🤖 AI Summary
Existing software engineering (SE) AI agent benchmarks (e.g., SWE-bench) overlook critical collaborative workflows such as version control systems (VCS), particularly Git operations. Method: We introduce the first Git-centric AI agent benchmark, systematically defining a Git task evaluation framework and constructing a three-tier dataset: 900 test instances, 120 prototype tasks, and 17,000 expert Git operation trajectories—curated from real-world Python, Java, and Kotlin open-source repositories and annotated via GPT-4o augmented with a custom Git toolchain. Contribution/Results: Evaluation reveals that state-of-the-art models achieve only 21.11% overall task success on the prototype set, exposing a severe VCS capability gap. This benchmark provides a reproducible, quantitative evaluation standard for end-to-end SE agents, enabling rigorous assessment of tool-augmented reasoning and collaborative workflow understanding.
📝 Abstract
Benchmarks for Software Engineering (SE) AI agents, most notably SWE-bench, have catalyzed progress in programming capabilities of AI agents. However, they overlook critical developer workflows such as Version Control System (VCS) operations.
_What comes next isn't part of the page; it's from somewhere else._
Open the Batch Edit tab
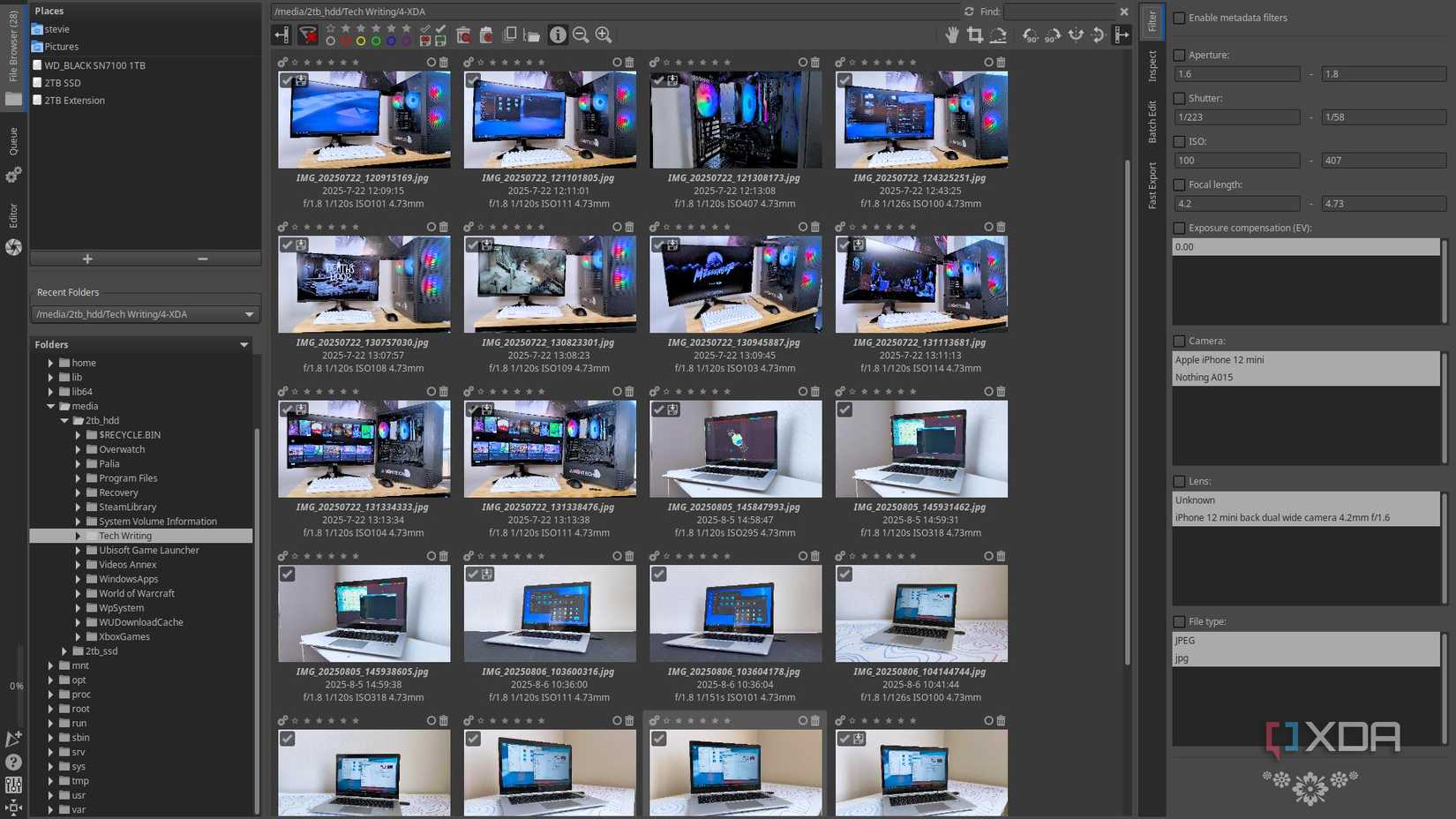The width and height of the screenshot is (1456, 819). (1152, 121)
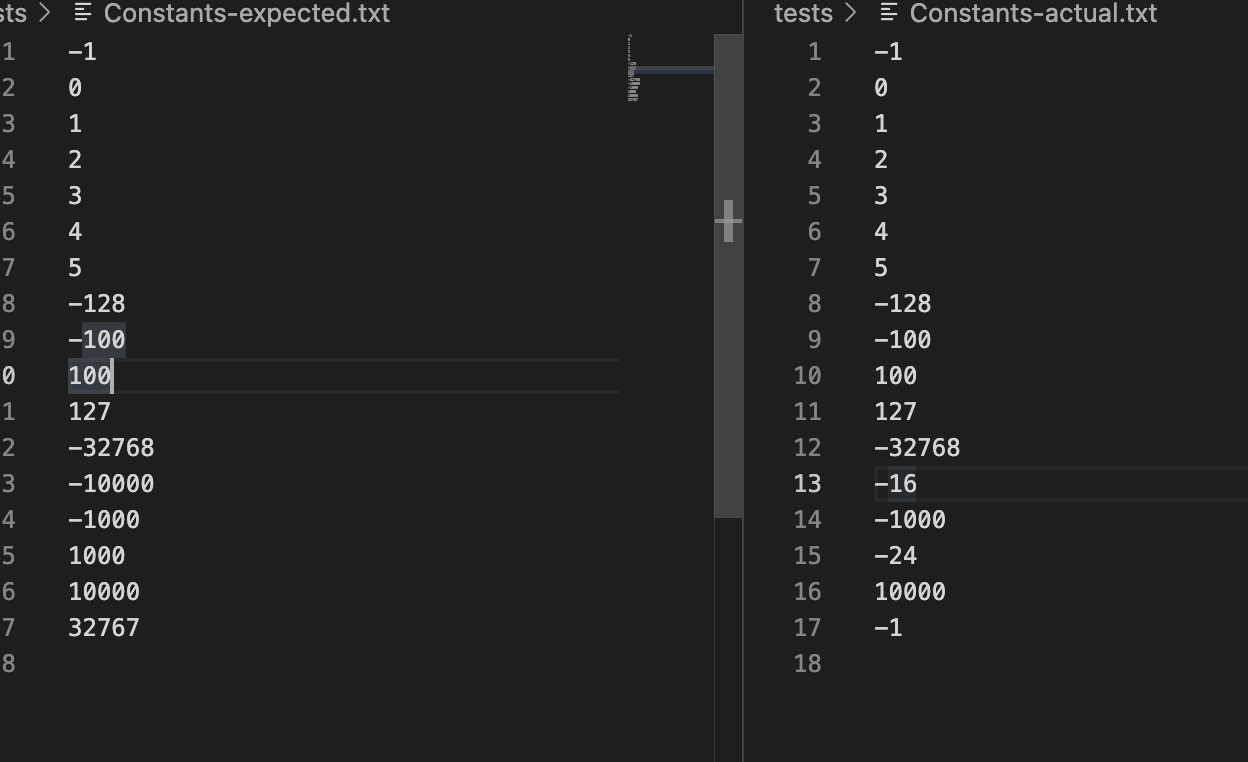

To address this issue, we present GitGoodBench, a novel benchmark for evaluating AI agent performance on VCS tasks. GitGoodBench covers three core Git scenarios extracted from permissive open-source Python, Java, and Kotlin repositories. Our benchmark provides three datasets: a comprehensive evaluation suite (900 samples), a rapid prototyping version (120 samples), and a training corpus (17,469 samples). We establish baseline performance on the prototyping version of our benchmark using GPT-4o equipped with custom tools, achieving a 21.11% solve rate overall. We expect GitGoodBench to serve as a crucial stepping stone toward truly comprehensive SE agents that go beyond mere programming.